Innate Immune Signaling in Alzheimer's Disease Pathogenesis

This award seeks to study the role of the innate immune system in AD pathogenesis. and the role of Toll-like receptors in mediating the microglial inflammatory response. Microglia likely play a key role in the clearance of Aß as well as in more chronic inflammatory changes as a result of Aß activation.

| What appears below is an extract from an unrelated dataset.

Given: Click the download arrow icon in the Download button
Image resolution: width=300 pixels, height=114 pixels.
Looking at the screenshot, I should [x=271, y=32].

Microglia are the primary immune cells of the brain and in Alzheimer’s disease (AD) these cells accumulate at sites of ß-amyloid (Aß) deposits, including senile plaques. Microglial interactions with Aß incite a chronic inflammatory response that leads to neuronal degeneration, increased Aß deposition and disease progression. The microglial receptors and signaling pathways triggered by Aß that promote this chronic inflammation remain a matter of speculation. Our long-term goals are to identify the mechanisms of microglial activation by Aß and the impact of these pathways on disease. We hypothesize that the Toll-like receptors (TLR), an evolutionarily ancient family of microbial recognition receptors, initiate and maintain the microglial inflammatory response to Aß. This hypothesis is based on preliminary findings that targeting of members of this signaling pathway block microglial inflammatory responses to Aß. We propose to define the TLRs and co-receptors responsible for initiating this signaling, their impact on microglial inflammatory responses and the implications for disease. Understanding the mechanism(s) of microglial interactions with Aß and identifying the receptors involved in these interactions will provide valuable insight into the role of these cells in the pathogenesis of AD and potentially identify therapeutic targets in AD.

Progress Updates

Dr. Kathryn Moore and colleagues identified a trigger mechanism common to both atherosclerosis and Alzheimer’s disease that involves the activation of the innate immune response. The innate immune response provides an immediate, but not long-lasting, defense against infection. Three cell surface proteins, called TLR4, TLR6 and CD36, normally recognize specific protein patterns found on microbes to activate the immune system to destroy the foreign invaders.  In this research grant, Dr. Moore discovered that these three proteins can also assemble into a newly-identified complex that recognizes both Alzheimer’s-associated beta-amyloid and the atherosclerosis-associated protein oxidized LDL. This interaction further induces inflammation signals that may promote the development of these two diseases. Dr. Moore has identified a common pathway involved in triggering and maintaining inflammation in atherosclerosis and Alzheimer’s disease. These findings present exciting opportunities to treat both of these aging diseases by creating new therapies targeting TLR4, TLR6 and CD36.